7. So you want to start a Street Law Programme;
Lead Presenter: Bruce Lasky
- Leni Widi Mulyani
- Lindi Coetzee
This session shared successes and challenges in starting programmes in different parts of the world. The participants explored the designing and conducting of programmes and the training and evaluating of law students. The co-presenters had set up Street Law programmes in many countries throughout Asia, South America, Eastern Europe, Australia, and Africa. As part of this session, they shared their experiences. The session consisted of extensive audience participation, using interactive teaching methodologies, such a brainstorming, small groups, a case study analysis, and role-plays. Issues such as freedom of the press, hate speech, sensitivity to the beliefs of other religions, and questionable police practices were discussed. Materials on how to conduct this lesson in their own programmes were handed out as well as other materials on how to start and conduct a Street Law programme.
During the conference, organizers arranged field trips to local justice education sites that included a court and refugee camp where the participants learned about Turkish legal systems and legal aid. After the conference, there was a two-day training of trainers on “Implementing Justice Education in Diverse Contexts.”
The first training day explored the “Who/What/Why/How” of teaching CLE:
- The “who” do we teach session was about similarities and differences among participants’ experience with students in their countries;
- The “what” do we teach session focused on the diversity of learning outcomes we seek in a legal education. This legal education places professionalism, quality of the lawyer, and getting social justice at the core of the curriculum;
- The “why” do we teach session explored the benefits participants derive from providing to others through their work and;
- The “how” do we teach session built upon the previous sessions and put previously discussed concepts and ideas into practice.
The second training day explored the “how” of developing social justice lesson plans:
- How do we work together in small groups?
- How do we create social justice lesson plans? And;
- How do we develop, demonstrate, and evaluate social justice lesson plans?

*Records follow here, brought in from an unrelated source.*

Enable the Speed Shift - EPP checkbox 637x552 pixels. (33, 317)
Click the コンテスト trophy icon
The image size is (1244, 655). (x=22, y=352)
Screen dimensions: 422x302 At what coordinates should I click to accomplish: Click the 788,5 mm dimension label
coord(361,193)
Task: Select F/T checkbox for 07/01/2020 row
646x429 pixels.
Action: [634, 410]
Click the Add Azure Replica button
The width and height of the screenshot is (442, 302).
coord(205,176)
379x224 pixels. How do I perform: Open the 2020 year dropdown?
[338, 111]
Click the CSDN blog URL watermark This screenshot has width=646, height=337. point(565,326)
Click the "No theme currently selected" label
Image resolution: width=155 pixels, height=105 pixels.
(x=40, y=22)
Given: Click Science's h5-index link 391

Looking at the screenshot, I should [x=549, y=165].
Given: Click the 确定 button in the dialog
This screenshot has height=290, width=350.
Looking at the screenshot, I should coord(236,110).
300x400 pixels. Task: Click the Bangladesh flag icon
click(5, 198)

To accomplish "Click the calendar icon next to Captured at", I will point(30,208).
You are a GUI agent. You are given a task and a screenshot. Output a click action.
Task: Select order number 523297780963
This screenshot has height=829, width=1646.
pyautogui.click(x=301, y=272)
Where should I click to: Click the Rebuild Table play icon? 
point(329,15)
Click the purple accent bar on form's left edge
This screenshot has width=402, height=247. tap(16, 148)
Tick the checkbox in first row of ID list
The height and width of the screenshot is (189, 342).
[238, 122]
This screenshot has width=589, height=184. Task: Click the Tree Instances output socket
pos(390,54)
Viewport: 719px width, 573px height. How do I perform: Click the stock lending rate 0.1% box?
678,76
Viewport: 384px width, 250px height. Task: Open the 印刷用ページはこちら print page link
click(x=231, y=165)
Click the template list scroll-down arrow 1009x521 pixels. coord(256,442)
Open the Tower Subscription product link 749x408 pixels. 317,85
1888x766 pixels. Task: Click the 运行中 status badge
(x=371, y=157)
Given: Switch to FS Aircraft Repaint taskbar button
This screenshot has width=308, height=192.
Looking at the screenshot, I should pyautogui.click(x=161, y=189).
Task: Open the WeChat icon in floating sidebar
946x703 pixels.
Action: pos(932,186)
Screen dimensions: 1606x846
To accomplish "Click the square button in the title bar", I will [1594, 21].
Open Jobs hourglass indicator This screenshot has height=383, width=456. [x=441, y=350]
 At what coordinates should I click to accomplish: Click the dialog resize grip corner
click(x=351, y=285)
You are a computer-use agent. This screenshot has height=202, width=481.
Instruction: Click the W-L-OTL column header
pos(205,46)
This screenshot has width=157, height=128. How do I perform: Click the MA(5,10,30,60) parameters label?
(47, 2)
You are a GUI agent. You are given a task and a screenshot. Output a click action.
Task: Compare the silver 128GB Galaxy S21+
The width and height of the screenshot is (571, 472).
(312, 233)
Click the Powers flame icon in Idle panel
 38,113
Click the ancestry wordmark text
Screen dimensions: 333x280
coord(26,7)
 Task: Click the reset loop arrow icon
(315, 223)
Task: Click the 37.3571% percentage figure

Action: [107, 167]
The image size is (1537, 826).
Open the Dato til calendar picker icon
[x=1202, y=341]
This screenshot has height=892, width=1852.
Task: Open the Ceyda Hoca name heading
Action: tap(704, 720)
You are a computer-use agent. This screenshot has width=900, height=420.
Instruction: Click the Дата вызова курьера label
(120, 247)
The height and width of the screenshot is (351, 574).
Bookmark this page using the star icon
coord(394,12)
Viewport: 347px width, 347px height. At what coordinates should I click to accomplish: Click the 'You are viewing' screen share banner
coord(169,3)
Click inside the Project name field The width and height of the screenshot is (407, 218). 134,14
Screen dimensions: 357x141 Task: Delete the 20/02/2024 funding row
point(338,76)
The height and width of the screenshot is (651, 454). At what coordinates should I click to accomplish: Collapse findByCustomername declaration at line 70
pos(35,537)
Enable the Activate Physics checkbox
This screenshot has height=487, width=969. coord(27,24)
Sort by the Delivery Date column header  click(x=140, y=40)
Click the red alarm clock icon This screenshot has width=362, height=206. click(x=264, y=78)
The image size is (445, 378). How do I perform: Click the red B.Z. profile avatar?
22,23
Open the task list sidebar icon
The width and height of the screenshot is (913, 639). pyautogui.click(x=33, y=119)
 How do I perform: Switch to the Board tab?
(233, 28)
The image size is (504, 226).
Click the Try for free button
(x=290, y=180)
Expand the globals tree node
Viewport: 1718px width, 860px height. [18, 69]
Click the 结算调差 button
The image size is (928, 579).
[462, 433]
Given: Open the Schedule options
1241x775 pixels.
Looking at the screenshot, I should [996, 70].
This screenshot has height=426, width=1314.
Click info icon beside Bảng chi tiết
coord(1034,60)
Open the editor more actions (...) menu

This experience is invaluable for the BABSEACLE team from Laos, Myanmar, and Thailand to have the opportunity to exchange ideas with people not just from Asia, but from around the world. This was especially true for Pa, a Legal Fellow from Laos. It was their first time attending the Global Alliance for Justice Education Conference and she said, “I couldn’t express all of my feelings about how I fell in attending this wonderful conference as I’m one of the two who is from Laos attending this conference and I just would like to thank for the opportunity in supporting as one to the participant. I learnt many new things from other presenters from around the world and now I even thought more boardly on Justice Education and how to implements as well as improving my skill and my country”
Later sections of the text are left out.